Kur'an-ı Kerim ve Türkçe Meali Sayfa 257
11. Peygamberleri onlara dediler ki: “Evet, biz sizin gibi bir insandan başkası değiliz. Fakat Allah, nimetini kullarından dilediğine lütfeder. Allah'ın izni olmadan bizim size bir delil getirmemize imkân yoktur. Müminler ancak Allah'a dayansınlar.”
12. “Hem, bize yollarımızı göstermiş olduğu halde ne diye biz, Allah'a dayanıp güvenmeyelim? Sizin bize verdiğiniz eziyete elbette katlanacağız. Allah'a güvenip dayananlar bunda süreklilik göstersinler!”
13. Kâfir olanlar peygamberlerine dediler ki: “Elbette sizi ya yurdumuzdan çıkaracağız ya da mutlaka yolumuza döneceksiniz!” Rabbleri de onlara, “Zâlimleri mutlaka helâk edeceğiz!” diye vahyetti.
14. “Ey inananlar! Onlardan sonra sizi mutlaka o yerde yerleştireceğiz. İşte bu, makamımdan korkan ve tehdidimden sakınan kimselere aittir.”
15. Peygamberler fetih istediler, Allah da verdi. Her inatçı zorba da hüsrana uğradı.
16. Ardından da cehennem vardır ve orada kendisine irinli su içirilecektir.

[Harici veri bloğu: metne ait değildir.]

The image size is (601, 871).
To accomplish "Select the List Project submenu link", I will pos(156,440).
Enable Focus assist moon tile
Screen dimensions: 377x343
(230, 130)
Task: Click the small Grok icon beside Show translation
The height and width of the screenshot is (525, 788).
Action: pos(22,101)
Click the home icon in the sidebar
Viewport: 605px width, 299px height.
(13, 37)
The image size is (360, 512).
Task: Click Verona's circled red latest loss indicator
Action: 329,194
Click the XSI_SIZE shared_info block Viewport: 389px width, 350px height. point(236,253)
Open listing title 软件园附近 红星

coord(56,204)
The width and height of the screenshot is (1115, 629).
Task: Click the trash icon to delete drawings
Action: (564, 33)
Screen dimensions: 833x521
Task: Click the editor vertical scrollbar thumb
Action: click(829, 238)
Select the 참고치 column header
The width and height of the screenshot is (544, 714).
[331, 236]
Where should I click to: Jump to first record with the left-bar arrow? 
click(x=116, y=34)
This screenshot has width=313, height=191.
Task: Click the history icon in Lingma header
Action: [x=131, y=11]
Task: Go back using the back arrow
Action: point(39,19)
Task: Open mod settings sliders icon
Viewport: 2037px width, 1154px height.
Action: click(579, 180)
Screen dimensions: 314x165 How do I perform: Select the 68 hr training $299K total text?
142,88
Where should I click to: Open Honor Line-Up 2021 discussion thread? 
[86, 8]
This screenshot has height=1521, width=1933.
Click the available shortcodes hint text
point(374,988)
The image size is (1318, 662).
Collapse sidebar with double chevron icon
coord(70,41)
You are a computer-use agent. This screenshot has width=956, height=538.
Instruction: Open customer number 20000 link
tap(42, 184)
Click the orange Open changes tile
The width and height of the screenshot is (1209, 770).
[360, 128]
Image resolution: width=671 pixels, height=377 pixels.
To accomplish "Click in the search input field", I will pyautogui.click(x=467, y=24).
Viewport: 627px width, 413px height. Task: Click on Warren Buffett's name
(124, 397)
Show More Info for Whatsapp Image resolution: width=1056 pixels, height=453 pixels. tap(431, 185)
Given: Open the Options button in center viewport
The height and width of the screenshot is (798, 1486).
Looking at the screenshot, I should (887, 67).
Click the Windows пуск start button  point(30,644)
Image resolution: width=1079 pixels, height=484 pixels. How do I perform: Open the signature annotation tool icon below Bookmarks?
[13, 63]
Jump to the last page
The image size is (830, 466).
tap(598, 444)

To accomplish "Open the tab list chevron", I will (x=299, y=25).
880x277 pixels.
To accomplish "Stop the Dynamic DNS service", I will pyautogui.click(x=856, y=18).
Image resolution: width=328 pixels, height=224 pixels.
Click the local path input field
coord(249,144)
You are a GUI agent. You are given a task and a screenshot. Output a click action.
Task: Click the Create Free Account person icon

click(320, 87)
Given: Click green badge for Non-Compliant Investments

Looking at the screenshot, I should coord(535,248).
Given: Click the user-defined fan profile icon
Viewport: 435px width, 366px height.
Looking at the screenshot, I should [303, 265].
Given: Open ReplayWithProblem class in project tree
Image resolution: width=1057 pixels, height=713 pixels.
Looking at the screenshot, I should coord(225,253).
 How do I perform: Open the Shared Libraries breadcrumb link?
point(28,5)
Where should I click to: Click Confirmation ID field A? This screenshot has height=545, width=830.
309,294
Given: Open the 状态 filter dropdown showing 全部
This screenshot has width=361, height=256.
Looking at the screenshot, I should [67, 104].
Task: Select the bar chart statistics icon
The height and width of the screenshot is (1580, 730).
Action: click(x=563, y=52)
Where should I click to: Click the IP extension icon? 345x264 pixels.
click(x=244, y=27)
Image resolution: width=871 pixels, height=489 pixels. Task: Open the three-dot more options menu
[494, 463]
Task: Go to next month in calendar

17. Onu yudumlamaya çalışacak, fakat boğazından geçiremeyecek ve ona her yandan ölüm gelecek, oysa o ölecek değildir. Bundan öte şiddetli bir azap da vardır.
18. Rabblerini inkâr edenlerin amelleri, fırtınalı bir günde rüzgârın tarumar ettiği küle benzer. Kazandıklarından hiçbir şey elde edemezler. İşte bu, dönüşü olmayan sapıklığın ta kendisidir.